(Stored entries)
=====
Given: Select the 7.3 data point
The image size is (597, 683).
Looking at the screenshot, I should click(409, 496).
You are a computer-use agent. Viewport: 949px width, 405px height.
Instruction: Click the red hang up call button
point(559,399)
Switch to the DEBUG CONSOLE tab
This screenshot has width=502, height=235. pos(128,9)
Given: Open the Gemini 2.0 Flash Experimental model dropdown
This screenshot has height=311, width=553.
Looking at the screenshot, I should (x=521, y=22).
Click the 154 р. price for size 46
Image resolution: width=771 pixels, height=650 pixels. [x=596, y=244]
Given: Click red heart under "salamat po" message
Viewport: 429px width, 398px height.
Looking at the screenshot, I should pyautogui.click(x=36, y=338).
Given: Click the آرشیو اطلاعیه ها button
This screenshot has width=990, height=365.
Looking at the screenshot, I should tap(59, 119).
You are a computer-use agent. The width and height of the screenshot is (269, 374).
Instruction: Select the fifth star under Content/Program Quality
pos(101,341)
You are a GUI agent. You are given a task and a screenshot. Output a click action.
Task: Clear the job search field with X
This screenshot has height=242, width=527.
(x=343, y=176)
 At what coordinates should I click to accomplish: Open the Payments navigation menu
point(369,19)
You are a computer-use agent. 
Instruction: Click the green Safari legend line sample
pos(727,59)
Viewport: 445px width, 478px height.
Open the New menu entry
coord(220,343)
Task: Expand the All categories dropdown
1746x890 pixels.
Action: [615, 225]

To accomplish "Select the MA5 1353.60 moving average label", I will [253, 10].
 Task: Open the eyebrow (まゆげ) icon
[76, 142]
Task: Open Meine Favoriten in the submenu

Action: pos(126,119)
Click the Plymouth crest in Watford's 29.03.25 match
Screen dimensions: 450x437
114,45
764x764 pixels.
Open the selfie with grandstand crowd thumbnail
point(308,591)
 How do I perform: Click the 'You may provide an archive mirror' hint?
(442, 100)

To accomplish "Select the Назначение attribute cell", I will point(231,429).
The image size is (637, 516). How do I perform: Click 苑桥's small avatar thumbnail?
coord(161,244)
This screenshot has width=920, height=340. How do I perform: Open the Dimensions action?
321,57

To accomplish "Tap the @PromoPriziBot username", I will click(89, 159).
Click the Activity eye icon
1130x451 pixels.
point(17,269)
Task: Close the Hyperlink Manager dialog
=====
*Required work*
Could you print all of the entries again exactly as they stand?

*Completed exercise*
Given: Select the 7.3 data point
The image size is (597, 683).
Looking at the screenshot, I should click(409, 496).
You are a computer-use agent. Viewport: 949px width, 405px height.
Instruction: Click the red hang up call button
point(559,399)
Switch to the DEBUG CONSOLE tab
This screenshot has width=502, height=235. pos(128,9)
Given: Open the Gemini 2.0 Flash Experimental model dropdown
This screenshot has height=311, width=553.
Looking at the screenshot, I should (x=521, y=22).
Click the 154 р. price for size 46
Image resolution: width=771 pixels, height=650 pixels. [x=596, y=244]
Given: Click red heart under "salamat po" message
Viewport: 429px width, 398px height.
Looking at the screenshot, I should pyautogui.click(x=36, y=338).
Given: Click the آرشیو اطلاعیه ها button
This screenshot has width=990, height=365.
Looking at the screenshot, I should tap(59, 119).
You are a computer-use agent. The width and height of the screenshot is (269, 374).
Instruction: Select the fifth star under Content/Program Quality
pos(101,341)
You are a GUI agent. You are given a task and a screenshot. Output a click action.
Task: Clear the job search field with X
This screenshot has height=242, width=527.
(x=343, y=176)
 At what coordinates should I click to accomplish: Open the Payments navigation menu
point(369,19)
You are a computer-use agent. 
Instruction: Click the green Safari legend line sample
pos(727,59)
Viewport: 445px width, 478px height.
Open the New menu entry
coord(220,343)
Task: Expand the All categories dropdown
1746x890 pixels.
Action: [615, 225]

To accomplish "Select the MA5 1353.60 moving average label", I will [253, 10].
 Task: Open the eyebrow (まゆげ) icon
[76, 142]
Task: Open Meine Favoriten in the submenu

Action: pos(126,119)
Click the Plymouth crest in Watford's 29.03.25 match
Screen dimensions: 450x437
114,45
764x764 pixels.
Open the selfie with grandstand crowd thumbnail
point(308,591)
 How do I perform: Click the 'You may provide an archive mirror' hint?
(442, 100)

To accomplish "Select the Назначение attribute cell", I will point(231,429).
The image size is (637, 516). How do I perform: Click 苑桥's small avatar thumbnail?
coord(161,244)
This screenshot has width=920, height=340. How do I perform: Open the Dimensions action?
321,57

To accomplish "Tap the @PromoPriziBot username", I will click(89, 159).
Click the Activity eye icon
1130x451 pixels.
point(17,269)
Task: Close the Hyperlink Manager dialog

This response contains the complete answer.